In mounting these pieces, producers often hope the diversity on stage will engender a new level of diversity in their audiences. “Any subject matter that enables [companies] to broaden their audience is appealing,” Sonenberg says about The Summer King. In preparation for the opera’s premiere, Pittsburgh Opera held community events in neighborhoods that may not contain many seasoned operagoers, but that have a historical connection to Gibson, who made Pittsburgh his home.
But it is not necessarily an easy task to engage black audiences. At Opera Conference 2017 this May, attendees were startled to hear the words of Keryl McCord, founder and CEO of Equity Quotient, an organization dedicated to bringing diversity and inclusion to nonprofit institutions. “I’ve gone three times,” McCord said about her opera-going experience, “and I’ve never felt more uncomfortable, because I didn’t see anyone in those spaces that looked like me.”
“When you speak about opera, diverse means 10-to-20 percent non- whites in the audience,” says mezzo-soprano Tia Price, who sang the role of George Stinney’s mother, Alma, at Stinney’s premiere, and also co-wrote the work’s libretto. “I think we will be stuck with a mostly white audience. There’s not a good way to get around that.” Op- era Philadelphia’s 2015 premiere of Charlie Parker’s Yardbird, the Daniel Schnyder/Bridgette A. Wimberly opera about the great black saxophonist, bears out Price’s assertion: A survey showed that 13 percent of single-ticket buyers were African-American — a definite uptick from the figures for the company’s other repertory, but still far from reflective of Philadelphia’s demographics.
Opera Theatre of Saint Louis had a somewhat different story to tell with its Champion premiere.
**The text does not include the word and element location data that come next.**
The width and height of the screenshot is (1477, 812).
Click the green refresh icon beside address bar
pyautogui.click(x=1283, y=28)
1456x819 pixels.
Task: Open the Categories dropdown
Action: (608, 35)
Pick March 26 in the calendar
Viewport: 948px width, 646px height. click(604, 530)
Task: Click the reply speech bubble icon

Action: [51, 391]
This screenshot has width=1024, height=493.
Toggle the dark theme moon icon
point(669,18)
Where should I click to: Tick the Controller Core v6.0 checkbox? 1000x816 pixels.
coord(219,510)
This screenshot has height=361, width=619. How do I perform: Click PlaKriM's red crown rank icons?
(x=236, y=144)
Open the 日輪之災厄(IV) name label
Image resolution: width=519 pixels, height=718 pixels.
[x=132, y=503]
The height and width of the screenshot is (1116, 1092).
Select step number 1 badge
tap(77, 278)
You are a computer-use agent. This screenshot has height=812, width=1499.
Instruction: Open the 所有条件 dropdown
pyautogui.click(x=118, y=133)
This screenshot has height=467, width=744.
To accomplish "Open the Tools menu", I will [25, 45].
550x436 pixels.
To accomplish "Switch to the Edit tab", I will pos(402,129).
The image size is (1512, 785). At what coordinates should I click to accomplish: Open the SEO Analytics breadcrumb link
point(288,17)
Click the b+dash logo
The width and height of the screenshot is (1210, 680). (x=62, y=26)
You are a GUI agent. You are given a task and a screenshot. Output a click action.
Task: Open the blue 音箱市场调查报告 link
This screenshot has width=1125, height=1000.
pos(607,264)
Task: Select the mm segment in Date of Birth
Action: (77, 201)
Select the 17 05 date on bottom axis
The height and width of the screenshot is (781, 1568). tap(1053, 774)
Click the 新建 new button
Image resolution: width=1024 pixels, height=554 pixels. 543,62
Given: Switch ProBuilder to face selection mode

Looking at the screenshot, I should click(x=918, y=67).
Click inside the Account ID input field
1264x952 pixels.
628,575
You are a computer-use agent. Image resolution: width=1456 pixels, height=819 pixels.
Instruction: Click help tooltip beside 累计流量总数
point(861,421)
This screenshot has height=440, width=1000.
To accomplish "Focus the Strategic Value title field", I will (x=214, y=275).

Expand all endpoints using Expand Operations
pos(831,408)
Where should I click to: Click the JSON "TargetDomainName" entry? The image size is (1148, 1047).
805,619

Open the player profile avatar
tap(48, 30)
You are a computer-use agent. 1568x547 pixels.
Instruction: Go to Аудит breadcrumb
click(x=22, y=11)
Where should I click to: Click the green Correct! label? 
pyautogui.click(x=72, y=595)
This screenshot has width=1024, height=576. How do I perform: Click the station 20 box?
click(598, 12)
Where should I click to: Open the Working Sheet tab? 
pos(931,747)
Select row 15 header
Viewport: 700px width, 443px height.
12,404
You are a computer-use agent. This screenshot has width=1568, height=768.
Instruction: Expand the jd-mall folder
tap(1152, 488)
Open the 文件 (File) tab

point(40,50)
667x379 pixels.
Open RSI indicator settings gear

Although the company did not do a formal audience demographic study, the work definitely attracted people who ordinarily don’t go to the opera: 43 percent of single- ticket buyers were newcomers to OTSL. And when Champion was staged in Washington, NPR’s Tom Huizenga wrote: “In 21 seasons of attending WNO performances, I’ve never witnessed a more diverse crowd.”
Explaining his opera’s appeal to black audiences, composer Blanchard says, “People want to see themselves.”
No matter how slowly these works change audience demographics, black artists nonetheless see them as a welcome development. “Working on Stinney was a way to bring my community into my work,” says Price. “I wanted my grandma to feel welcome.”
Quite a few of the creators of these works — Ted Hearne, Frances Pollock, David Cote, Michael Cristofer — are white, a circumstance that inevitably summons the term “cultural appropriation.” Daniel Sonenberg is white; so is Daniel Nester, who co-wrote The Summer King’s libretto, and Mark Campbell, who provided additional lyrics. But Sonenberg still feels the subject matter was fair game. “We have to be careful not to situate the story of Josh Gibson as exclusively about race or black history,” he says. “He’s an American hero. His story is about triumph over adversity. This is part of our shared history.”
Marc Bamuthi Joseph argues that color-blindness can go only so far. “I don’t think a white director is incapable of directing A Raisin in the Sun,” he says. “Are they best equipped, based on personal experience? Could David Mamet have written Fences? I don’t know. Opera companies have to have honest conversations amongst themselves.”
Cognizant of the perils of taking on Stinney, Frances Pollock drew members of George Stinney’s family into the process. “I met George Stinney’s cousin and I can’t describe how grateful she was to Frances for helping to tell this story,” says Tia Price. “We’re both going to the family reunion this year.”
All told, these operas can’t help but bring a measure of diversity to a field sorely in need of it. “This story won’t change the world,” Price says about Stinney, “but a community has been created as a result of this. To put this work on the operatic stage and start conversations — that might change things.”